**TEXT**
════
The Frederique Constant Highlife Chronograph debuted about two years ago. To set it on the right track, the watch came in black and blue panda versions in stainless steel. Now the Dutch-led brand of Swiss-made watches is introducing two new versions. One is a limited edition of 1,888 pieces in stainless steel with an opaline dial and green counters. The other has a rose-gold-plated case and an inverted panda dial in blue and silver.

The original Highlife collection dates back to 1999. After some years of inactivity, Frederique Constant revived it in 2020 with three new models in various color combinations. The two new chronographs we’re looking at today celebrate the Highlife collection’s 25th anniversary. I went hands-on with both new versions, so let me tell you all about them.

The Frederique Constant Highlife Chronograph

If you’re not yet familiar with Frederique Constant’s Highlife Chronograph, let me fill you in. It’s a 41mm automatic chronograph with an integrated bracelet (or strap). The case lacks traditional exposed lugs, but it measures 45.5mm from tip to tip. On its website, Frederique Constant mentions a thickness of 14.22mm, but I think that doesn’t take the domed sapphire crystal into account. If you do, the watch comes closer to 15mm thick.

The top of the case and part of the case back have a vertically brushed finish, while the rest, including the convex bezel, shows a gleaming high polish. Overall, the cushion-like case has a combination of rounded and angular facets. The new stainless steel version of the Highlife Chronograph comes with a green rubber strap, a green nubuck calfskin strap, and a matching bracelet. The rose-tone version, however, forgoes the bracelet and rubber strap and includes just a nubuck calfskin strap in dark blue.

La Joux-Perret inside

Powering the Frederique Constant Highlife Chronograph is a caliber the company calls the FC-391. Basically, this is a La Joux-Perret L110 automatic chronograph movement but fitted with a rose-gold-plated Frederique Constant rotor. It runs at a frequency of 28,800vph, features 26 jewels, and holds a power reserve of about 60 hours. It has been regulated to run between -5 and +10 seconds per day. Through the sapphire window on the case back, you can see that both the movement’s uppermost plate and the rotor feature Geneva stripes.

Frederique Constant Highlife Chronograph opaline/green on wrist

Green panda

As previously mentioned, the Highlife Chronograph was already available in stainless steel, featuring a panda-style opaline dial with either black or blue registers. Now a green panda version joins the lineup. Just like the previous two versions, this new one has an opaline dial with a globe-like texture. At 3, 6, and 9 o’clock, we find forest-green sub-dials with a subtle azurage texture in their centers and white printed markings. The applied luminous indexes mimic the design of the pencil-like hands. All the steel elements on the dial are manually polished as well.

The rehaut encircling the dial is green and features the shared track for the minutes and chronograph seconds. Finally, at 4:30, there’s a nicely executed date window. Overall, the dial looks well organized, and the green hue reminds me of racing green, which fits the Highlife Chronograph perfectly. I didn’t get a chance to try out the bracelet, but the green straps are also very well done. I prefer the included rubber strap as it suits the watch’s sporty character better.
════
[Rows for locating described items]
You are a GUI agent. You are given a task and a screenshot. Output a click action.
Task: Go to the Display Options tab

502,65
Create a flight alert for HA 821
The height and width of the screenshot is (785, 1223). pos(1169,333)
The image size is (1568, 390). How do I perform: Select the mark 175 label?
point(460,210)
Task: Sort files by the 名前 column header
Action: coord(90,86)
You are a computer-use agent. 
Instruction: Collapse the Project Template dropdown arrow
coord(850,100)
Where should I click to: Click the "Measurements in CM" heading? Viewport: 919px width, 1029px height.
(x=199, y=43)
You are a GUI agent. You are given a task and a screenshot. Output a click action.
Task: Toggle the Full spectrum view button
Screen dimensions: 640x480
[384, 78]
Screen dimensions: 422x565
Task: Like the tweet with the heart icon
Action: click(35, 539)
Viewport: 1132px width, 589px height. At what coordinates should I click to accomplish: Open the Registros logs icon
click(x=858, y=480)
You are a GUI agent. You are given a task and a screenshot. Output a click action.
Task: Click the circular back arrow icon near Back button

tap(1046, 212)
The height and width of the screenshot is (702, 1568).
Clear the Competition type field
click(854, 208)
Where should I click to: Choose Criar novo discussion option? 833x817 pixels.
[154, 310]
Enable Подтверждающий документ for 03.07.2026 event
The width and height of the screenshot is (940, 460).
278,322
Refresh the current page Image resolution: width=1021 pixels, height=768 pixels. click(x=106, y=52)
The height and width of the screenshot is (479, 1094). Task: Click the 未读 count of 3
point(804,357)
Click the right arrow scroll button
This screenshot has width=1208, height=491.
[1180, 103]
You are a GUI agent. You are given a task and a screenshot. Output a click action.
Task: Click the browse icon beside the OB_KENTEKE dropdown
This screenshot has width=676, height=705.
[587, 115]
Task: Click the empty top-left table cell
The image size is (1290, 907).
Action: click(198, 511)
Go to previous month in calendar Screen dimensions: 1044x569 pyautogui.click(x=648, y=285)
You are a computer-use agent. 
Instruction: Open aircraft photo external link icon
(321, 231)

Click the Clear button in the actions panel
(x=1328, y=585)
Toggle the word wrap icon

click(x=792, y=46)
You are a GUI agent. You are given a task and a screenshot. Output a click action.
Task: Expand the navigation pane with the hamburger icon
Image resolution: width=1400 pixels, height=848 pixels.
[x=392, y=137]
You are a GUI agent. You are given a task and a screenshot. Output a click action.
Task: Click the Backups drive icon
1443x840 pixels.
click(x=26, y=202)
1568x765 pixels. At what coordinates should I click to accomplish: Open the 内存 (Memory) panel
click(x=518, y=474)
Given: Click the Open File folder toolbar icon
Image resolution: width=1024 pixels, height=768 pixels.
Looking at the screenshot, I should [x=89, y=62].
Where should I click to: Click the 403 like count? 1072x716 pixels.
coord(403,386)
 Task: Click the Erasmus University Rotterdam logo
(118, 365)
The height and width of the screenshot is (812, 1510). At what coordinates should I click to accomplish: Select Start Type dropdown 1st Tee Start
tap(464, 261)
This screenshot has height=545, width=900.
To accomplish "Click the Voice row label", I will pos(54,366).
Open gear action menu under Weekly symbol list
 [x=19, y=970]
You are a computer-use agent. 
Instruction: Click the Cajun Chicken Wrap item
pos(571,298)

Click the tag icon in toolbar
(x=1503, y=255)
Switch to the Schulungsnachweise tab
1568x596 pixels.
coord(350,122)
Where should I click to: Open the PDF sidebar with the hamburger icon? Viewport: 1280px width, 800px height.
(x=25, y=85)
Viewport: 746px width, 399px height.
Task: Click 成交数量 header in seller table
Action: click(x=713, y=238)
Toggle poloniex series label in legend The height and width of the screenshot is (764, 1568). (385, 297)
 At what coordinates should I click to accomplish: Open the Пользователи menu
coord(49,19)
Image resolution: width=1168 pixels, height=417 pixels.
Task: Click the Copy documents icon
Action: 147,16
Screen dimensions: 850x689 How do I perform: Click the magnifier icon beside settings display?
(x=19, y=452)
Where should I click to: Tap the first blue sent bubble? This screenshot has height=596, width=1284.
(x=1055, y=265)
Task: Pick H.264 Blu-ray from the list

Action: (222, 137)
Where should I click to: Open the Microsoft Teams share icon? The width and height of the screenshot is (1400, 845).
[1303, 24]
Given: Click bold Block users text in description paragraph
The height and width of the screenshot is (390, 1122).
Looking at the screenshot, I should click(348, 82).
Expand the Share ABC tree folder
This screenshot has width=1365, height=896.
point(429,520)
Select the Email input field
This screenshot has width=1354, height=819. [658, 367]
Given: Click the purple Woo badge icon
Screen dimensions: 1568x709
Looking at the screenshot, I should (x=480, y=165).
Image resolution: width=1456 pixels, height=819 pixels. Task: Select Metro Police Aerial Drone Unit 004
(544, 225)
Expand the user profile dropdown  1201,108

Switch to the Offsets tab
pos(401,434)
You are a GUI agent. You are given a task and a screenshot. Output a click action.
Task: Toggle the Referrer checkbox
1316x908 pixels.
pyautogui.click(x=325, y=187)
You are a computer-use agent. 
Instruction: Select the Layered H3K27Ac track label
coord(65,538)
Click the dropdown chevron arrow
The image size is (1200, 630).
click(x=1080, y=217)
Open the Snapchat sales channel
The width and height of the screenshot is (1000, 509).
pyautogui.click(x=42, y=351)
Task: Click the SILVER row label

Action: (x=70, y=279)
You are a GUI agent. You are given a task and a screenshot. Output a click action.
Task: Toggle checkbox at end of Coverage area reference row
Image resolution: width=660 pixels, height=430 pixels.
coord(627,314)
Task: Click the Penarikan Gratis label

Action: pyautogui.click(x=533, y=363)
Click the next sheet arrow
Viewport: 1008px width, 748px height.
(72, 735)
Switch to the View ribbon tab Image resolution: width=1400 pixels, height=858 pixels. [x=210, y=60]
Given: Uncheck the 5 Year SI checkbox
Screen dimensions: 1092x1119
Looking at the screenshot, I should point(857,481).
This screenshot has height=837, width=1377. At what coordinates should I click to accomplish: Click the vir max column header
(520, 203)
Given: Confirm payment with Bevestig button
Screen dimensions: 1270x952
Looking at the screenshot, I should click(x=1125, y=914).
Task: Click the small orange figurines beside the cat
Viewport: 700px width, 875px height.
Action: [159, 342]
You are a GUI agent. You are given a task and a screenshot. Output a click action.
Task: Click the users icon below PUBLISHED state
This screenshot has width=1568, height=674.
════
**GOALS**
1 > In the watch article, how many pieces make up the limited edition in stainless steel?
2 > Retype the rows from the first line through the line containing "tap(1046, 212)", keeping both of those lines.
The watch article and the rows have no connection to each other.

**RESPONSES PER TASK**
1 > 1,888 pieces.

2 >
You are a GUI agent. You are given a task and a screenshot. Output a click action.
Task: Go to the Display Options tab

502,65
Create a flight alert for HA 821
The height and width of the screenshot is (785, 1223). pos(1169,333)
The image size is (1568, 390). How do I perform: Select the mark 175 label?
point(460,210)
Task: Sort files by the 名前 column header
Action: coord(90,86)
You are a computer-use agent. 
Instruction: Collapse the Project Template dropdown arrow
coord(850,100)
Where should I click to: Click the "Measurements in CM" heading? Viewport: 919px width, 1029px height.
(x=199, y=43)
You are a GUI agent. You are given a task and a screenshot. Output a click action.
Task: Toggle the Full spectrum view button
Screen dimensions: 640x480
[384, 78]
Screen dimensions: 422x565
Task: Like the tweet with the heart icon
Action: click(35, 539)
Viewport: 1132px width, 589px height. At what coordinates should I click to accomplish: Open the Registros logs icon
click(x=858, y=480)
You are a GUI agent. You are given a task and a screenshot. Output a click action.
Task: Click the circular back arrow icon near Back button

tap(1046, 212)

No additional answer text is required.